The Washington Redskins may not know how good they have it.
As the team attempts to lock up quarterback Kirk Cousins to a long-term deal, the rhetoric emanating from the NFC East franchise suggests a belief that their signal-caller is merely an above-average passer. The numbers say that’s selling him short.
“Kirk has proven he’s in the top 15 quarterbacks,” Doug Williams, now the Redskins’ senior vice president of player personnel, said recently. The comment wasn’t meant as a slight (and may have been a negotiating tactic), as Williams has indicated that he certainly wants to lock Cousins up to a new deal.
Former general manager Scot McCloughan indicated in May that he felt Cousins had reached his ceiling and that the quarterback needed to be surrounded by other talent. Though McCloughan is now out of the picture, his sentiment appears to be a popular perception of Cousins — a solid but unremarkable quarterback. The advanced metrics paint a different picture, one of an upper-tier passer who probably deserves the higher compensation he seeks.

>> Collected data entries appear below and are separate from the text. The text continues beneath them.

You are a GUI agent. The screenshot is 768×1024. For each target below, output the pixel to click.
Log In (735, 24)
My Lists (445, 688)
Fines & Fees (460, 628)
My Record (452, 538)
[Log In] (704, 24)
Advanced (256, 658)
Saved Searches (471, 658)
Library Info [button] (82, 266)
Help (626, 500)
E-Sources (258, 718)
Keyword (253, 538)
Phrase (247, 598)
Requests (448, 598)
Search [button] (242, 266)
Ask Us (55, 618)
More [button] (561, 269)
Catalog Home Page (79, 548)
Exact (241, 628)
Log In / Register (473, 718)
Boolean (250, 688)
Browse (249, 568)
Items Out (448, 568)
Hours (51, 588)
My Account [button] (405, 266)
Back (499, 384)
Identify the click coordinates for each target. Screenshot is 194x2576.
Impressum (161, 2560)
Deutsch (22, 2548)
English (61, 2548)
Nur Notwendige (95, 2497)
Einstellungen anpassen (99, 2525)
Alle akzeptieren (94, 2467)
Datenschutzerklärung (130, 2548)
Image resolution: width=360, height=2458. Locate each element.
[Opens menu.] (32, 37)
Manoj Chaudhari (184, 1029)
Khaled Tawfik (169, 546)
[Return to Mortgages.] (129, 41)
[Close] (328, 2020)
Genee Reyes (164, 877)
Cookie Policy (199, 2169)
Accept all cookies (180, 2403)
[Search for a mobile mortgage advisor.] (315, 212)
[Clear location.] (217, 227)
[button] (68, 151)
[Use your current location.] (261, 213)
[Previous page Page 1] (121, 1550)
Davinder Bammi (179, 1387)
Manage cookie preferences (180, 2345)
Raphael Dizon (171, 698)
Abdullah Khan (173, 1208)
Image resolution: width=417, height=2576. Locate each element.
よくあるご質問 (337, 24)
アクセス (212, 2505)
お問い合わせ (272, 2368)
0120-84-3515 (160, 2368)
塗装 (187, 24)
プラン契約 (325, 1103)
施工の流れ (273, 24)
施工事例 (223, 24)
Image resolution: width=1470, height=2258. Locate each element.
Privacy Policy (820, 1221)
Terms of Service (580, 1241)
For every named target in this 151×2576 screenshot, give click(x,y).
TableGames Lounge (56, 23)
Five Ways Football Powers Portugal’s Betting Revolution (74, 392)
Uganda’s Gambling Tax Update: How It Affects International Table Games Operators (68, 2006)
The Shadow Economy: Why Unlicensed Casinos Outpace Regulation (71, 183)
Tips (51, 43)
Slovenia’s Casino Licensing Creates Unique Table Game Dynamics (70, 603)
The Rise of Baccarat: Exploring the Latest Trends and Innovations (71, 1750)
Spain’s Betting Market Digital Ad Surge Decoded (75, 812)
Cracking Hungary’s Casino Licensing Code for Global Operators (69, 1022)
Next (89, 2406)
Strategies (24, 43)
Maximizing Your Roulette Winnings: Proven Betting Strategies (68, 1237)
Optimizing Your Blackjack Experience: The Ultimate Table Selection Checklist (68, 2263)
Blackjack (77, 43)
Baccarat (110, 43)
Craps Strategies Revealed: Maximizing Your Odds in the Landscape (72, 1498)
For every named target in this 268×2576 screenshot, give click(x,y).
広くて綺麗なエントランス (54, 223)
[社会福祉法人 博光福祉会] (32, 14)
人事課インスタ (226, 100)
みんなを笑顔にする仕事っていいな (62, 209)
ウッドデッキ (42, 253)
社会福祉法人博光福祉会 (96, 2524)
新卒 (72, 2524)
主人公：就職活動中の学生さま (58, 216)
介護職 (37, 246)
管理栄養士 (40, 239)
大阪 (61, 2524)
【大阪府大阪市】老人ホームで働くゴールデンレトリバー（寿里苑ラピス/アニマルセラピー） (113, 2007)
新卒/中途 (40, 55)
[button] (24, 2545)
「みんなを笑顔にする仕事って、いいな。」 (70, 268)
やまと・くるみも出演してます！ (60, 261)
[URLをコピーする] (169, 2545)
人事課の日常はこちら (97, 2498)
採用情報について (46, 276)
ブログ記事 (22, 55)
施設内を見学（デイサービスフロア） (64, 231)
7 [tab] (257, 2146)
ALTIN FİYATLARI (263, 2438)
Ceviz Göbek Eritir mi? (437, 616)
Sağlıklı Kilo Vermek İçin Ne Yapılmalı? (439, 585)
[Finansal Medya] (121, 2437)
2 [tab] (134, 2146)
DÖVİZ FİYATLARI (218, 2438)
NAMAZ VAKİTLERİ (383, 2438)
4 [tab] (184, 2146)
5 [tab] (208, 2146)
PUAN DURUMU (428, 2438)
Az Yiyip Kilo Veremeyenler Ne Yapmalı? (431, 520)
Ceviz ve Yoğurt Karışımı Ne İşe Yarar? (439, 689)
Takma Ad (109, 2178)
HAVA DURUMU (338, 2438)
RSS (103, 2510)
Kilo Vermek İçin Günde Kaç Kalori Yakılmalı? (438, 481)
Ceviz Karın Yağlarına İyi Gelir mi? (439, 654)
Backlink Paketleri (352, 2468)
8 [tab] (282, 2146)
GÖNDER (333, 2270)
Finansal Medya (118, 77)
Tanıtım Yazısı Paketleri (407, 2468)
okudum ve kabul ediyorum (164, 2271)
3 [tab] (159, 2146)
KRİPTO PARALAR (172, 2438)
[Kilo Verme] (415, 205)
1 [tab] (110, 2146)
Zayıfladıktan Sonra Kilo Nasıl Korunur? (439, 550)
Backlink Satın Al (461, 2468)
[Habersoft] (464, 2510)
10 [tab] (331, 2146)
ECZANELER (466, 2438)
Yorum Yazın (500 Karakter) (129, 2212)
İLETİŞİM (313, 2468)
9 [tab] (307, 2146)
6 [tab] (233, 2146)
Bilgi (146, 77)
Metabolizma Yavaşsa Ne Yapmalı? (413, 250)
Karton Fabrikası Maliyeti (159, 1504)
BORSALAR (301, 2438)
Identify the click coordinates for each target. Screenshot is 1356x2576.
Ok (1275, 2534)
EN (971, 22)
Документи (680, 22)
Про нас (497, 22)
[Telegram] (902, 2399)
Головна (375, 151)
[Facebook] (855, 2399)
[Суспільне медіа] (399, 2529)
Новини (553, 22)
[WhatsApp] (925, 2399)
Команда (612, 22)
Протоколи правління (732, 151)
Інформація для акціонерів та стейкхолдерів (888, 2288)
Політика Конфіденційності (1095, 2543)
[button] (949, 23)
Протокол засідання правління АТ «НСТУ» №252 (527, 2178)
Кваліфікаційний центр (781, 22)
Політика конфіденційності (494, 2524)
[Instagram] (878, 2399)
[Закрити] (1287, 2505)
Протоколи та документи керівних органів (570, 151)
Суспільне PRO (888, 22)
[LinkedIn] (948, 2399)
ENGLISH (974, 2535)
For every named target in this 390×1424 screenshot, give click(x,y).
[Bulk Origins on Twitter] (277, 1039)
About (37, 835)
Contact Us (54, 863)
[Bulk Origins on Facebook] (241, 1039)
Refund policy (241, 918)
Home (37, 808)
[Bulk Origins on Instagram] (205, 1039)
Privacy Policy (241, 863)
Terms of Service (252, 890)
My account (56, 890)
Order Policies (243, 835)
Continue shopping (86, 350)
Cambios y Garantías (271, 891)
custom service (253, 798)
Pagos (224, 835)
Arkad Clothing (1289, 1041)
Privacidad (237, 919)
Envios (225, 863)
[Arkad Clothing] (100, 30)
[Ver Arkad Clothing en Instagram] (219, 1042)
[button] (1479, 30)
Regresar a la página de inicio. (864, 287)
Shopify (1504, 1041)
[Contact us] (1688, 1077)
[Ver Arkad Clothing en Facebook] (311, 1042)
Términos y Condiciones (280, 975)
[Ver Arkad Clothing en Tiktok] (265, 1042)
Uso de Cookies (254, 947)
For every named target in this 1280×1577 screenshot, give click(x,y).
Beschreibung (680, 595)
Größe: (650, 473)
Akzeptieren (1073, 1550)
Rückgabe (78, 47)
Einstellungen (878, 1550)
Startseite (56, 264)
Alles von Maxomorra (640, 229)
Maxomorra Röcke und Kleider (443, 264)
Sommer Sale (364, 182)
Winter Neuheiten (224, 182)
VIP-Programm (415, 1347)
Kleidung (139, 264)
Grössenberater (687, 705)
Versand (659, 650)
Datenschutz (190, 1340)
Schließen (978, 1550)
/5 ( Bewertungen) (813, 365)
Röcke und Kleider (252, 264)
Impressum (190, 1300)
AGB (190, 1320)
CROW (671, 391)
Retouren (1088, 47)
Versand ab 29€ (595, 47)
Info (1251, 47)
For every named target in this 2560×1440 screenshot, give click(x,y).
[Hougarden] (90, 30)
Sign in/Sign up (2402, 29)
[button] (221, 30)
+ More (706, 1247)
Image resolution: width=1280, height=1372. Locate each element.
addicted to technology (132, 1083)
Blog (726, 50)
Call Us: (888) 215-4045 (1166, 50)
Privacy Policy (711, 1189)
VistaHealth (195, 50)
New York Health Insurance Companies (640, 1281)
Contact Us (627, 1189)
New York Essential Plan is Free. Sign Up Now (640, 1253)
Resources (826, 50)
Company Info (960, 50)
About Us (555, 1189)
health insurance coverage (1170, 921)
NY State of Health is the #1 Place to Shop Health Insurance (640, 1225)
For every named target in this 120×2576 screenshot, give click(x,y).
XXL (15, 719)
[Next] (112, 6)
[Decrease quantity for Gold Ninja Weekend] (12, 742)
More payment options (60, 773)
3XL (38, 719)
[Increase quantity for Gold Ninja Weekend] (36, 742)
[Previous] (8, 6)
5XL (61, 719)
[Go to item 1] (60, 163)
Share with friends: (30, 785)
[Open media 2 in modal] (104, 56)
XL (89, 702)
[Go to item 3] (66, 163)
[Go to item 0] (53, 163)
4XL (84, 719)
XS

Despite a two-interception performance in a Week 17 loss to the New York Giants that cost the Redskins a playoff berth — more evidence for Cousins’ detractors that he’s prone to the late pick — he finished the 2016 season with a Total QBR of 71.7, sixth best in the league. It was not a fluke: He finished in the exact same position the year before. Over the course of 2015 and 2016 combined, QBR ranked him fourth, behind only Dak Prescott (in a one-year sample), Tom Brady and Matt Ryan. To repeat: A two-year sample and Cousins was safely in the company of Brady, Ryan and arguably the best rookie quarterback season in history. People get paid for less.
Though there are some instances when analytics reveal hidden talents, the reality is that much of Cousins’ abilities have been viewable in plain sight: He was the leader of the offense that recorded the second-most passing yards in 2016 while throwing for the third-most yards per attempt (8.1) among quarterbacks.